Trotz dieser Fakten soll nicht einfach drauflos entwickelt werden. Christian Seitz richtet den Blick aufs ganze Stadtgebiet und will das neue Areal erst dann genau positionieren, wenn eine sogenannte Soziomilieuanalyse vorliegt, die er jetzt in Auftrag geben wird. Trotz dieser „harten“ Voraussetzungen werden auch die „weichen“ Faktoren eine wichtige Rolle spielen. Mit Blick auf die Bundesgartenschau 2029 im Mittelrheintal spricht Christian Seitz auch von einem Beitrag zur Weiterentwicklung der Kulturlandschaft. Zu diesem Zweck werden derzeit Netzwerke entwickelt, die auch die andere Rheinseite einbeziehen. Aktuell stehen die Chancen gut, dass sich eine Kooperation mit den Entwicklern anbahnt, die auch für das Lahnsteiner Rheinquartier verantwortlich zeichnen.

Wann es die ersten greifbaren Ergebnisse gibt? „Trinkbare Ergebnisse“, korrigiert Thomas Beer. Der technische Geschäftsführer der Koblenzer Brauerei kündigt für April ein neues Kellerbier an, das quasi die Verwandlung des Traditionsunternehmens in eine Kulturbrauerei symbolisiert. Und zu einer Kulturbrauerei gehört auch ein Hotel. Gerüchte, wonach das Lagerhochhaus entsprechend umgebaut werden soll, bestätigt Christian Seitz nicht. Er verweist darauf, dass zunächst noch Bedarfsanalysen erstellt werden müssen.

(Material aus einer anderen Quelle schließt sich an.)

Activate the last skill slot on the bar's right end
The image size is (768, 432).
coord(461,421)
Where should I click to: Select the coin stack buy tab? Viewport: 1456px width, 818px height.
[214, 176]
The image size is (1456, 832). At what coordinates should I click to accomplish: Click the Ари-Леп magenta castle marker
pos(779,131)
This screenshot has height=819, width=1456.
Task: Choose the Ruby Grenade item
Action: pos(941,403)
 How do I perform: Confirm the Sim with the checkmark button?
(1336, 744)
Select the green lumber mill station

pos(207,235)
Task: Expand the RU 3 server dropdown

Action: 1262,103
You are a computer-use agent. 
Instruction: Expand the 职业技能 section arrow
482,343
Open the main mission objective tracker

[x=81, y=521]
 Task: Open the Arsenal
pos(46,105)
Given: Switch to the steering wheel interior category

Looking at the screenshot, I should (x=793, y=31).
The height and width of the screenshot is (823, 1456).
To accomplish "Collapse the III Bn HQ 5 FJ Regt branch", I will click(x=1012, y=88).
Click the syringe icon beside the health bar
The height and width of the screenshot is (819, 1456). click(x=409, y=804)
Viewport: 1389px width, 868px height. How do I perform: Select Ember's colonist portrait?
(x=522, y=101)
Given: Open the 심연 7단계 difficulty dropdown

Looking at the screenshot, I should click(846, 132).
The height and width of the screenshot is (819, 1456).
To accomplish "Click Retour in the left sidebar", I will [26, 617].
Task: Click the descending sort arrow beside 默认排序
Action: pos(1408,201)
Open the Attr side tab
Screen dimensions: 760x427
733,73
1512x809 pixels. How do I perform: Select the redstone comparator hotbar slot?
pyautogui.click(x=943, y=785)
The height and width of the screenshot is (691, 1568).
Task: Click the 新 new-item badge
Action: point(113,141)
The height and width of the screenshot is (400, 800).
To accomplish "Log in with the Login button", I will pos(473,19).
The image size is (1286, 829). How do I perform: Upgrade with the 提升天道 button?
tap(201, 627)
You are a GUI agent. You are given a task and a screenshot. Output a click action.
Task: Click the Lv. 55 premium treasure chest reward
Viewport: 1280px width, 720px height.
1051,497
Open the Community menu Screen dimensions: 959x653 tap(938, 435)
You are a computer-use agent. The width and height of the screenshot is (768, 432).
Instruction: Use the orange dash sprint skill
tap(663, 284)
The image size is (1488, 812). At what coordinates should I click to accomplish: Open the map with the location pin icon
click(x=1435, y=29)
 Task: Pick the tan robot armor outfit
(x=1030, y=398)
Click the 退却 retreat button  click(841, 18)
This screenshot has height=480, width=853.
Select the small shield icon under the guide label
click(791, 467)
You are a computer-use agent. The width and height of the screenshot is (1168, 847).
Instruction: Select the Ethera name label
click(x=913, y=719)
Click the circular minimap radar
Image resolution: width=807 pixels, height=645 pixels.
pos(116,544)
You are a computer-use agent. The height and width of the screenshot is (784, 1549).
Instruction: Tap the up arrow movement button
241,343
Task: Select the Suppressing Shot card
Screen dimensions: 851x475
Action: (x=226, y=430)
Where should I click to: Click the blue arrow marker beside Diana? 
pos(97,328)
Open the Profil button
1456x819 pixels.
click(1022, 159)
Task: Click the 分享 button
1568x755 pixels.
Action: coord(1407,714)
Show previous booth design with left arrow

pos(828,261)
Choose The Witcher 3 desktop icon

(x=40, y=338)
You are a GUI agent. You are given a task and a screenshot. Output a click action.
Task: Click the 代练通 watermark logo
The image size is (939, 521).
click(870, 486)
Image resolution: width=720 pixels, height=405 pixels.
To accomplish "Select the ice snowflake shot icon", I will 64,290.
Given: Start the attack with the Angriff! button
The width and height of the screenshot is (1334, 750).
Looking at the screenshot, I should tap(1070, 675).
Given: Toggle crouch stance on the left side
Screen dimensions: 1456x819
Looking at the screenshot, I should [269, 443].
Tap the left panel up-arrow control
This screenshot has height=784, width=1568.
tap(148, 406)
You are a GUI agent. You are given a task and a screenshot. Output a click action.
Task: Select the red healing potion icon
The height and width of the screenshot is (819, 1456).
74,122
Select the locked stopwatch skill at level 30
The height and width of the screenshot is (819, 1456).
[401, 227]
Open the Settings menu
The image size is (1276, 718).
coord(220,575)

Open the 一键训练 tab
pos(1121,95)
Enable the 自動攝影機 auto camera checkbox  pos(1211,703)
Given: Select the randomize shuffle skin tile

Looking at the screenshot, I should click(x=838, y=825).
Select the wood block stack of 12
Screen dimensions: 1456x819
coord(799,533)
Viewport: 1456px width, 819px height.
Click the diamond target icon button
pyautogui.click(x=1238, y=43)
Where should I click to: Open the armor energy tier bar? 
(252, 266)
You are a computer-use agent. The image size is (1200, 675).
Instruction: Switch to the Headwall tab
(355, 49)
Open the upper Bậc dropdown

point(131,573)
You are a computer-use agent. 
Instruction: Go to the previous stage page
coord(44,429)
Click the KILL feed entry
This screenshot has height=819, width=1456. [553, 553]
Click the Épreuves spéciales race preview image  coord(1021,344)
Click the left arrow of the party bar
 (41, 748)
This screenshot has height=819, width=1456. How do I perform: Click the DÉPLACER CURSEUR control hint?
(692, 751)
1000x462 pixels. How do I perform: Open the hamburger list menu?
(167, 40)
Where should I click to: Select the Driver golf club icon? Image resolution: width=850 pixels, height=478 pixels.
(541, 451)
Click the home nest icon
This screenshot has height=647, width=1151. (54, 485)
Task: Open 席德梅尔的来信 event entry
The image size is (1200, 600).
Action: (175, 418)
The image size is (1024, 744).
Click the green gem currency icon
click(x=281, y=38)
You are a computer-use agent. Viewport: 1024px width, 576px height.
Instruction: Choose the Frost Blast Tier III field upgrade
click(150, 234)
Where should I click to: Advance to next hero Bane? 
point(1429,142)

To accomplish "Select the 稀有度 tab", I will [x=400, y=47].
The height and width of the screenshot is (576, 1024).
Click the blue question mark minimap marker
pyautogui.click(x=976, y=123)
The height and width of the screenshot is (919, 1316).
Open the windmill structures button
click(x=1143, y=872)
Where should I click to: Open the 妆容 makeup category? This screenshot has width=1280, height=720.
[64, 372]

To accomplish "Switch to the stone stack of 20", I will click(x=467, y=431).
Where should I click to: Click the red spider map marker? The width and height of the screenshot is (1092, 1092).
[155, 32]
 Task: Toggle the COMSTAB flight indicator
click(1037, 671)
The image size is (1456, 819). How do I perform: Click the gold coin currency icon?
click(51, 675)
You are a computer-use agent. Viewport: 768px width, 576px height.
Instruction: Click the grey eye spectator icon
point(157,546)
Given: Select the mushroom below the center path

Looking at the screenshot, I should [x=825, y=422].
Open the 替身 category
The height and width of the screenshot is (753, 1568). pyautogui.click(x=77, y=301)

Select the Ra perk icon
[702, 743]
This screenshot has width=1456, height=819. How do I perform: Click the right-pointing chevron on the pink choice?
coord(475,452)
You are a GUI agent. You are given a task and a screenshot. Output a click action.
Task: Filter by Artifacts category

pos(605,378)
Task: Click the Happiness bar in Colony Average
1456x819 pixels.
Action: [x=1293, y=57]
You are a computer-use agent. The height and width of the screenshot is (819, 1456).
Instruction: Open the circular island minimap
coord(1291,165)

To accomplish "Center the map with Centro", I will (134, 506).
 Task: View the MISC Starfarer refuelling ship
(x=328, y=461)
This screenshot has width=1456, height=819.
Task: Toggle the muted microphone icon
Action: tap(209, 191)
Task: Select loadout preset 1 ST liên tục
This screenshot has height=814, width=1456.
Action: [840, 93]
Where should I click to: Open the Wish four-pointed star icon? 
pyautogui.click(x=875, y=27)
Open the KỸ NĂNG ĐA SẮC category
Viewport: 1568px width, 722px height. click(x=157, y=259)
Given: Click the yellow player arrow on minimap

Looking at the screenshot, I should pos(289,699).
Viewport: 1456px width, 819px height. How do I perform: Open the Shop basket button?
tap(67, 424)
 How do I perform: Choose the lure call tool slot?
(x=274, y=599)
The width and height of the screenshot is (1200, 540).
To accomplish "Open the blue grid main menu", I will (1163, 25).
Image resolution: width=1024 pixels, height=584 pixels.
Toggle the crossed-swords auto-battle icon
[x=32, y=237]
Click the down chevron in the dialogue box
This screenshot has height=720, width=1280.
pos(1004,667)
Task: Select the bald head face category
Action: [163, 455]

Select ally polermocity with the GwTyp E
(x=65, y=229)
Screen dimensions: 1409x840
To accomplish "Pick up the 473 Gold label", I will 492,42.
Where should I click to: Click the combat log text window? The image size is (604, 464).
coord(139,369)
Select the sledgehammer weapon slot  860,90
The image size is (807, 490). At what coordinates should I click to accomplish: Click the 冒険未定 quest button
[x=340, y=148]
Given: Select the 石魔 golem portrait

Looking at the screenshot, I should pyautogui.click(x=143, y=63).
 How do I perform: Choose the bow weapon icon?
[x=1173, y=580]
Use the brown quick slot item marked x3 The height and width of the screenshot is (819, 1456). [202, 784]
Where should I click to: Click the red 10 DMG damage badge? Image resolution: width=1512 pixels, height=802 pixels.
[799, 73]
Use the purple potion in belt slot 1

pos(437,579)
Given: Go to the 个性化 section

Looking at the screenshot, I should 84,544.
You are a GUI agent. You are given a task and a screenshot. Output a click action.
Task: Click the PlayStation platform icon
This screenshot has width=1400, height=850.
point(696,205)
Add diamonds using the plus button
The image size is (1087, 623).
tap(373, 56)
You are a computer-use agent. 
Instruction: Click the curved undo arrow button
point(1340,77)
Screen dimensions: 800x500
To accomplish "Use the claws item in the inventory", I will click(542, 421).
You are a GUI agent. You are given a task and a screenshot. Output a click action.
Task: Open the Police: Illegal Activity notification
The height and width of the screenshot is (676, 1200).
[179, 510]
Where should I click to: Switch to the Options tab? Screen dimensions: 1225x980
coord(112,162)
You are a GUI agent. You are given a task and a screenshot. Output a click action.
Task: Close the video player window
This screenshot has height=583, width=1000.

Eins dürfte jedoch feststehen: Die Ära, in der aus dem Traditionsunternehmen viel mehr herausgezogen als investiert wurde, ist vorbei. „Unser Ziel ist es, dass die Brauerei wieder an frühere, große Zeiten anknüpft“, sagt Christian Seitz. Das Profil des Betriebs als Spezialitäten- und Kulturbrauerei mit starker Exportorientierung ist klar definiert.